The data and experiences accruing from rural development projects participating in the International Exposition of Rural Development, a three-year series of events organized by the Institute of Cultural Affairs during the early 1980s, indicated that there were three fundamental development objectives: (1) shared responsibility; (2) economic self-dependence; and (3) self-identity. It is claimed that they are related to establishing the capacity for initiating, implementing and sustaining development activities within the village community itself and that each is foundational to the process of development over the long term.
Shared responsibility is the shift in perspective from 'the Ministry of Rural Development is responsible' or 'the District Officer is responsible', or 'the agency is responsible for development,' to 'we are responsible'. The local community itself is responsible and is aided and assisted by support structures. It shifts the level of decision from the government offices to the village, not structurally, but in terms of emphasis. If the village or the group of poor farmers is responsible or the planning and implementation of the project, its possibility of failure is also theirs to deal with.

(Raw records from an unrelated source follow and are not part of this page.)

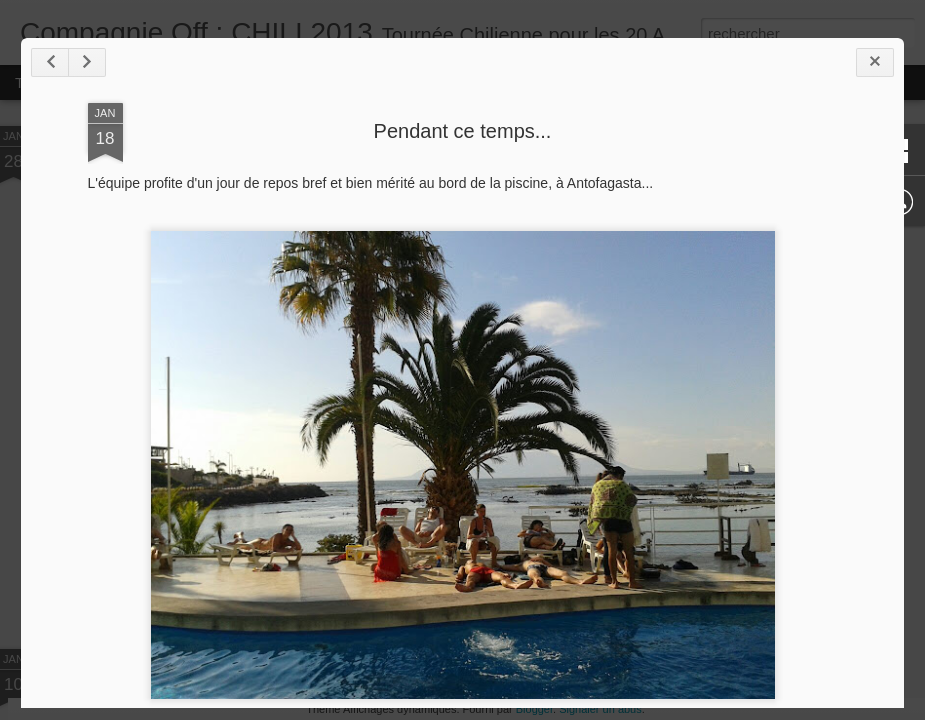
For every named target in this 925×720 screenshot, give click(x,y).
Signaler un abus (600, 709)
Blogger (534, 709)
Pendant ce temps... (463, 131)
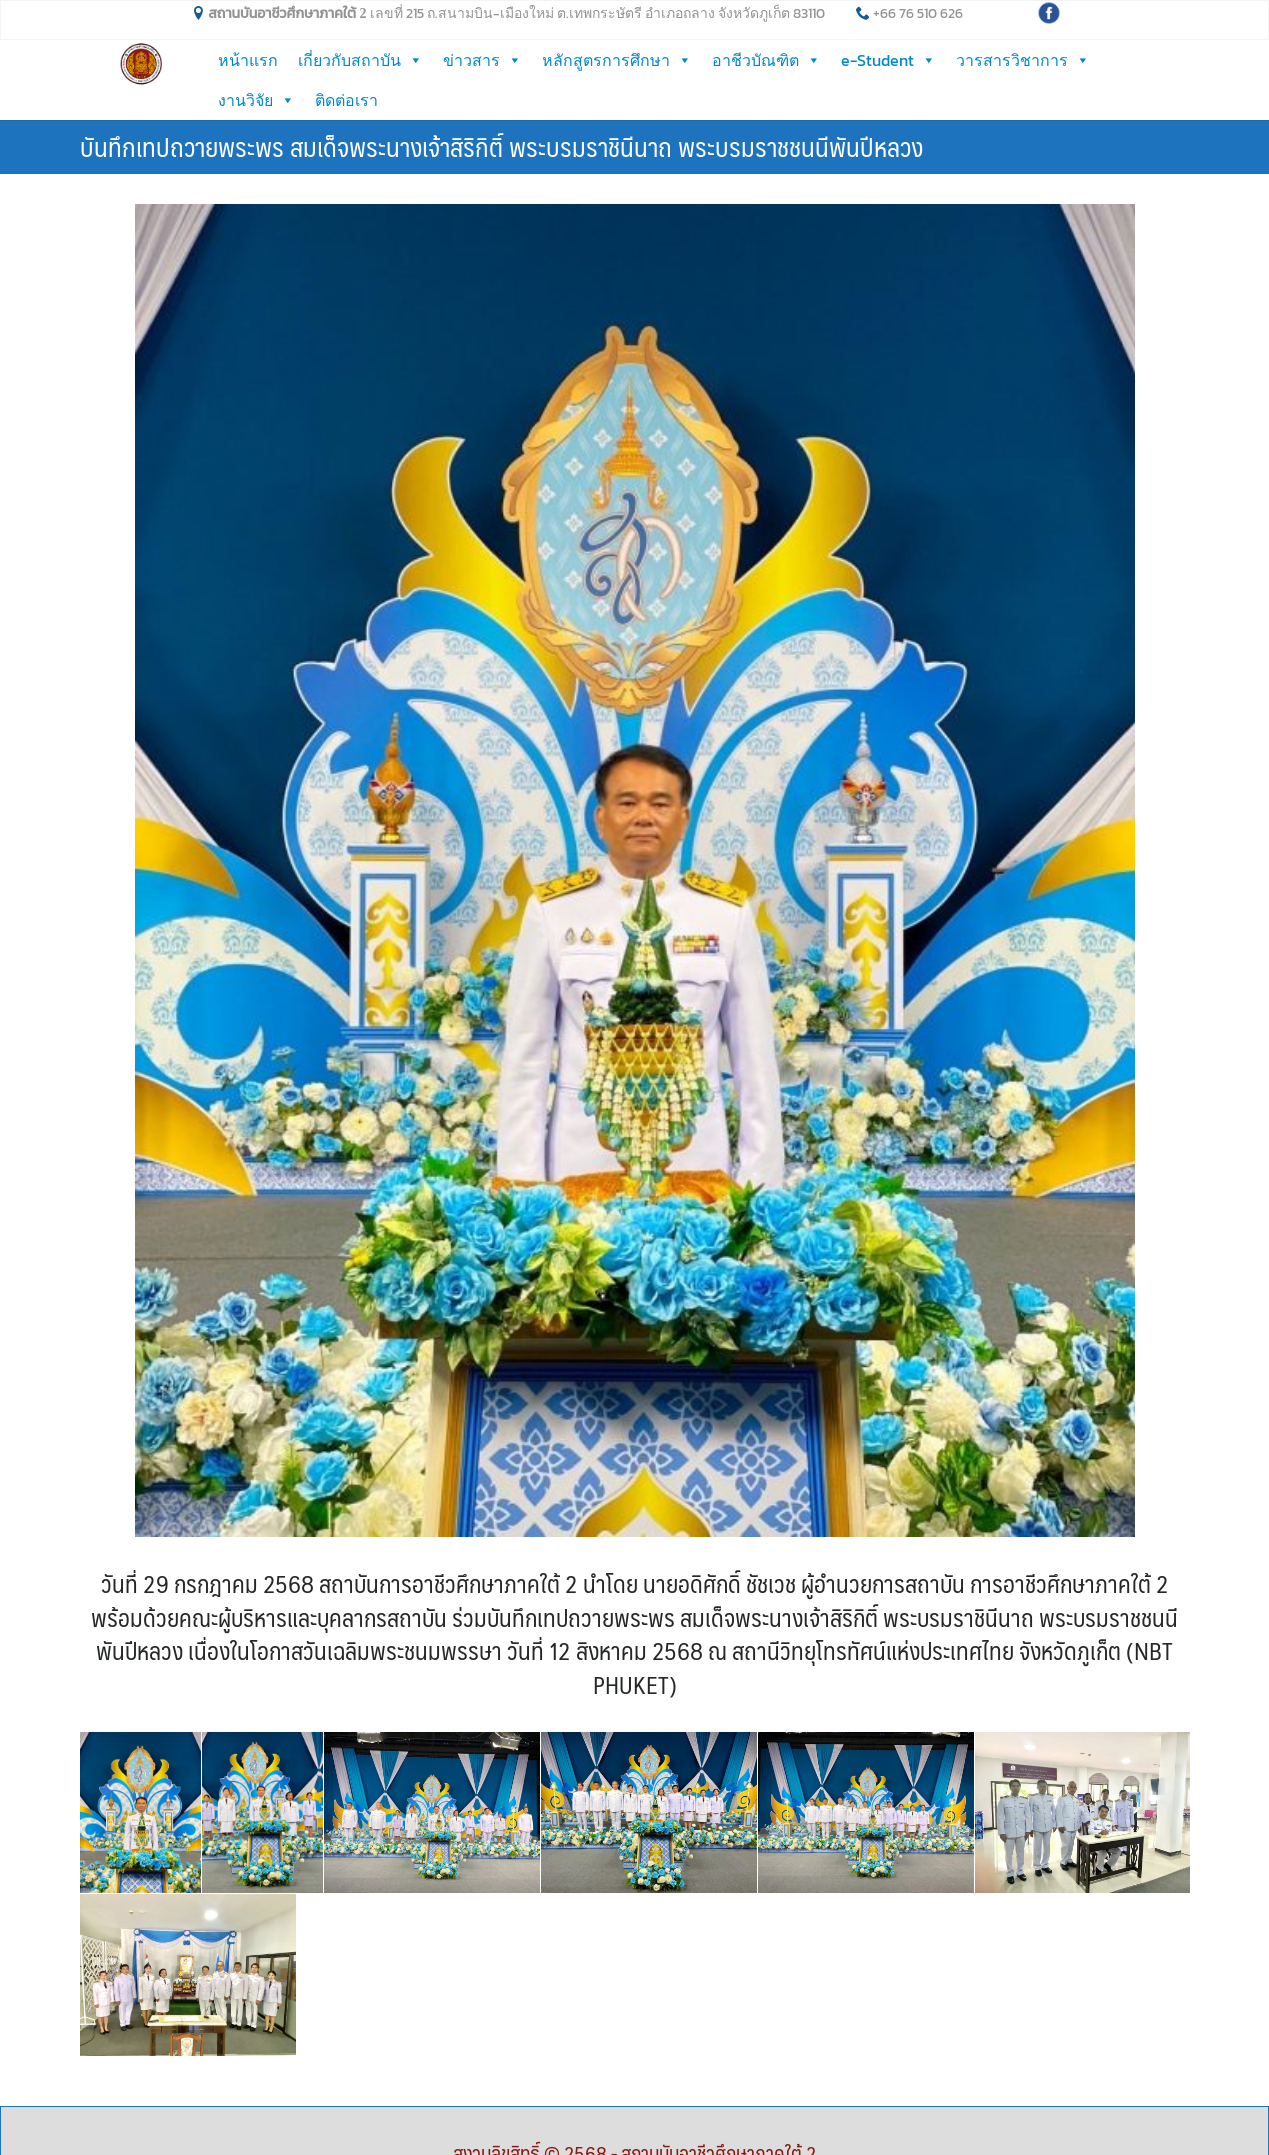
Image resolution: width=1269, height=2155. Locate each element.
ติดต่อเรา (346, 100)
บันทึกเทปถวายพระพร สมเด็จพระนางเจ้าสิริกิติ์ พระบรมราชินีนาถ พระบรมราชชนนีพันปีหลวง (501, 146)
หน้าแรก (248, 60)
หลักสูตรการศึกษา (617, 60)
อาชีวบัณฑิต (766, 60)
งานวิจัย (256, 100)
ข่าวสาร (482, 60)
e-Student (888, 60)
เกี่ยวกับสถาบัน (360, 60)
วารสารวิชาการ (1023, 60)
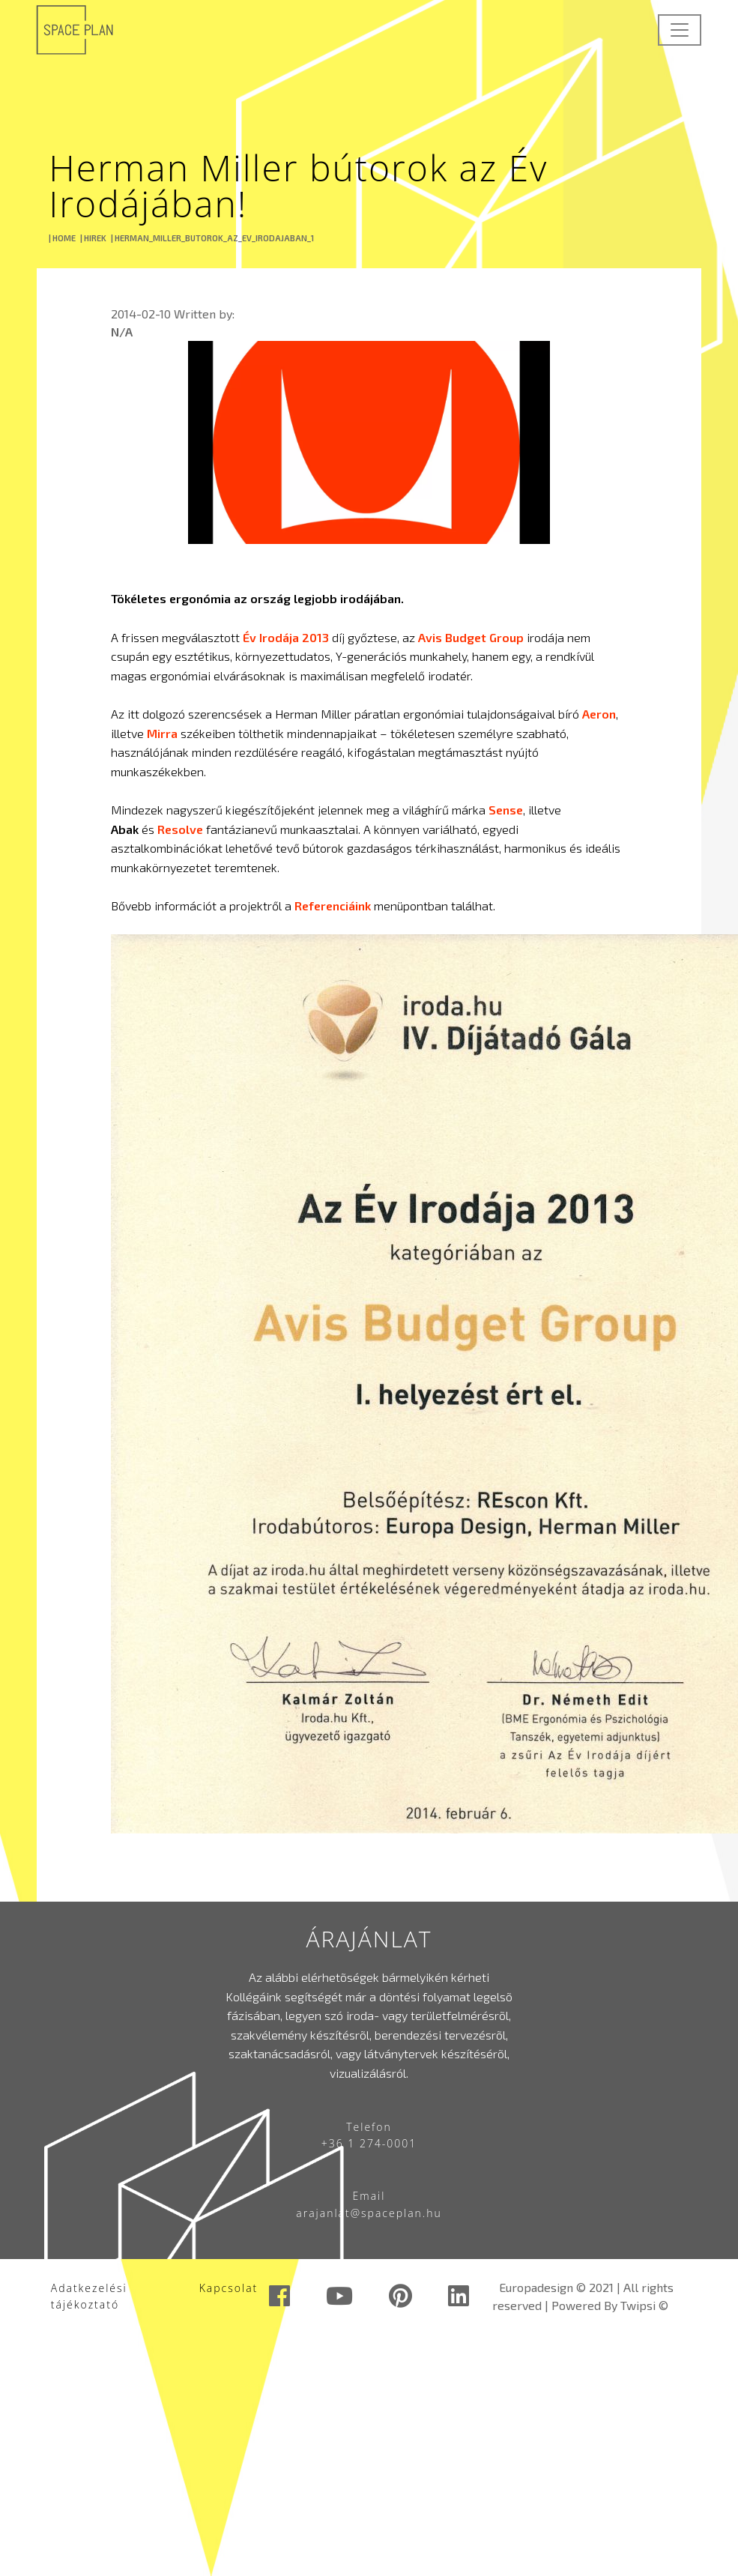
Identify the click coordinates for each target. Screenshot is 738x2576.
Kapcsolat (228, 2288)
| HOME (62, 238)
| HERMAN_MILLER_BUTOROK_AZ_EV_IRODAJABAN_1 (212, 238)
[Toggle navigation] (679, 30)
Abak (125, 829)
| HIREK (93, 238)
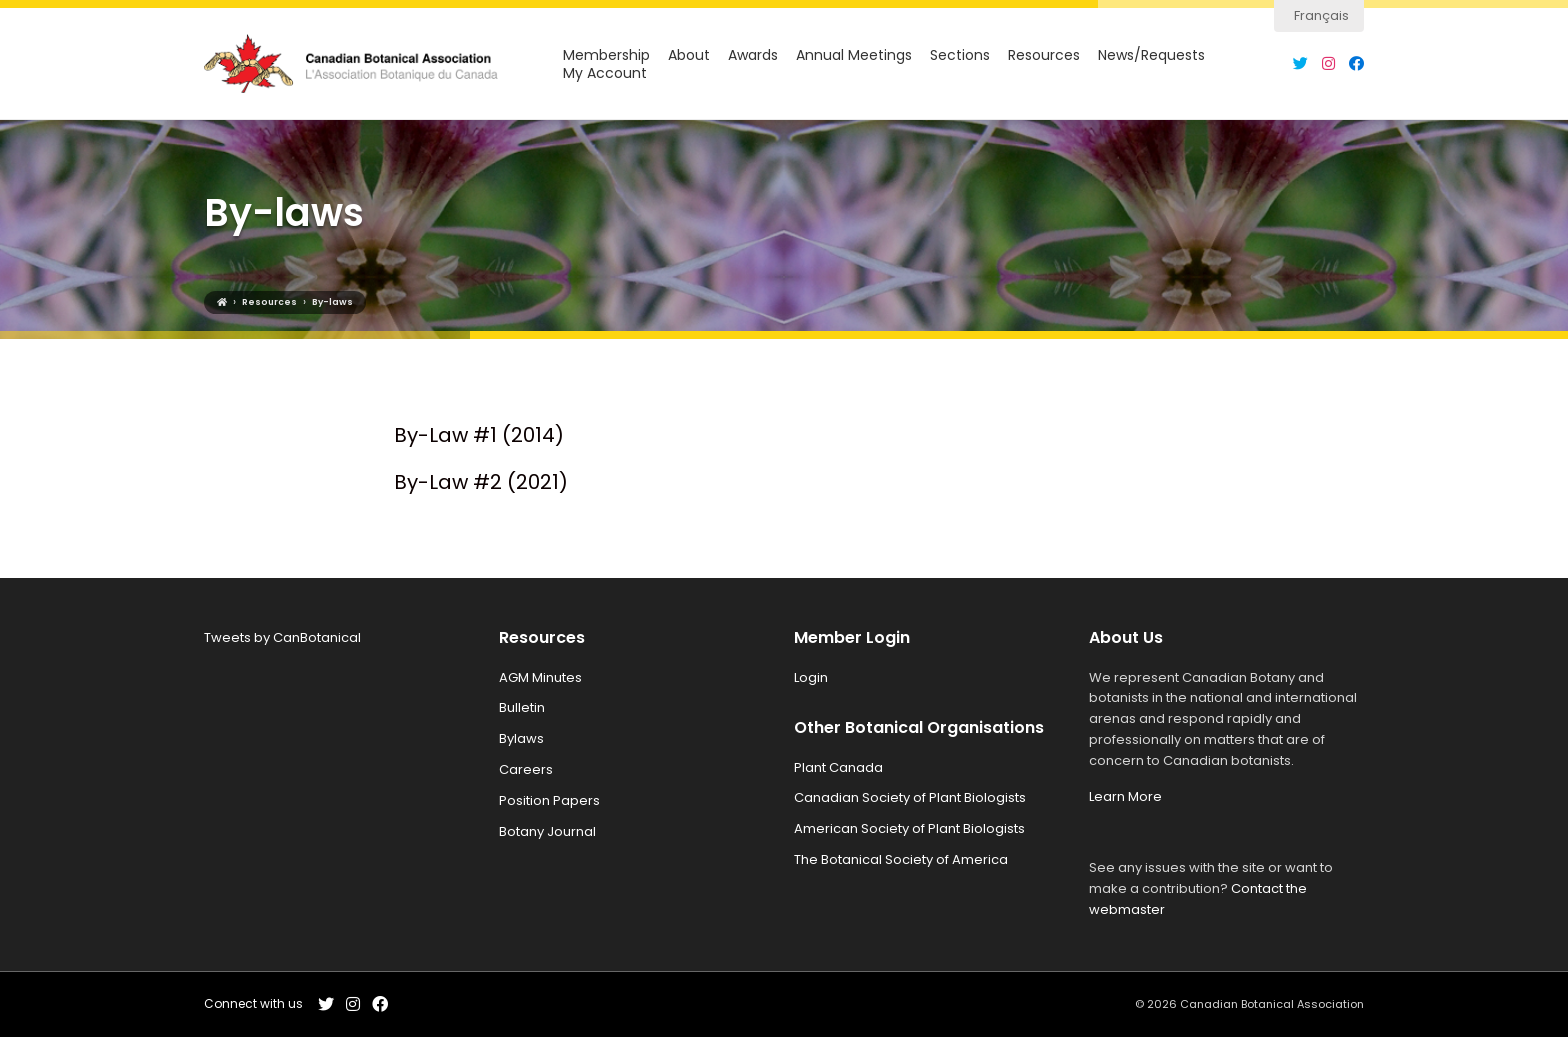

Economic self-dependence is a shift from emphasizing the increase of local cash income to increased use of all local resources. The local people, whether ordinary residents or members of a special group, come to see the value of their having greater control over all aspects of their lives, control that can only be obtained when the resources are in their control.
Of the three focal points, self-dependence takes the most time to be realized. The practitioner must think in long and short terms. The hardest work is the image shift required of the people and the practitioner. It can be thought of as a balance-of-payments question: everything from outside the local area is an import and must be paid for in cash, which means producing something for sale outside the local area. The practitioner does not decide for the group, but helps them be aware of the implications of a deficit in such a flow.
With self-identity the focus is on enabling reflection on their situation so that they keep that which is valuable from their past and create the new ways they decide are required to respond to the present and the future. It is not concerned with bringing people up to date or modernizing them. Nor conversely is it on protecting them from the modern world. Both of those are paternalistic attitudes. These three objectives are so closely interlinked that one cannot be talked of without consideration of the other two. From the perspective of shared responsibility, activities that increase economic self-dependence call for greater assumption of risk of the consequences on the part of members of the group. This greater assumption of risk requires a new level of responsibility shared among the people, or shared responsibility. This will not happen if they have a limited sense of themselves competent, worthwhile individuals or communities.
Those engaged in rural development who operate from these learnings have different objectives or points of focus from development work in the past. Whilst nothing replaces the need for adequate nutrition, clean drinking water, proper shelter and legal rights for all who live in rural areas, such goals are achieved as an intensification of fundamental community development objectives.